PROMPT
Set down again each entry exactly as it reads, pictures excluded.

☆ ☆ ☆ ☆ ☆

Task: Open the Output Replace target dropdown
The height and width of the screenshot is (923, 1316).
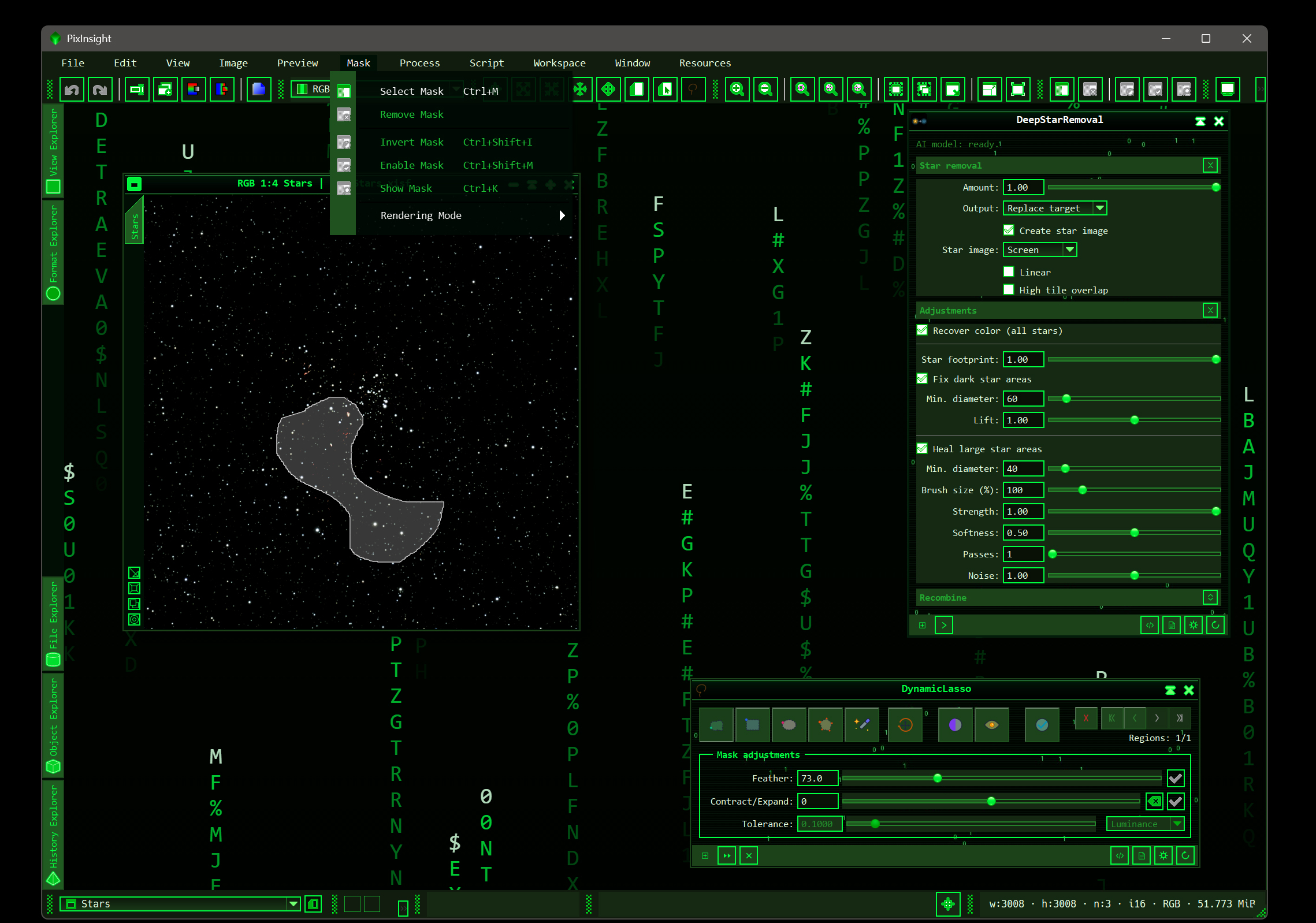Action: coord(1055,208)
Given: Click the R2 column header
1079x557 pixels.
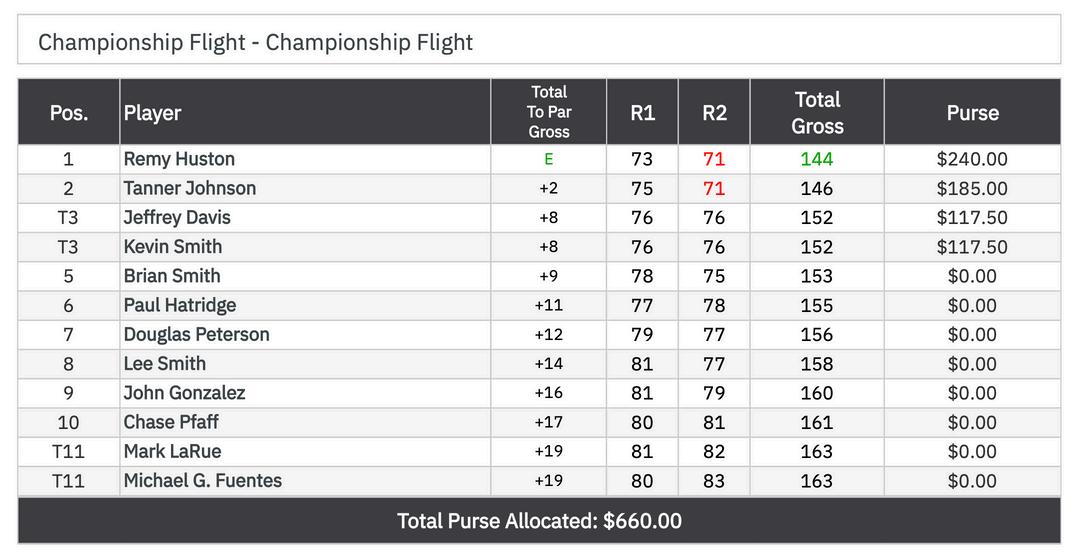Looking at the screenshot, I should point(714,113).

☆ ☆ ☆ ☆ ☆

RESPONSE TO THE EXERCISE
Task: Open the Output Replace target dropdown
The height and width of the screenshot is (923, 1316).
Action: coord(1055,208)
Given: Click the R2 column header
1079x557 pixels.
Looking at the screenshot, I should point(714,113).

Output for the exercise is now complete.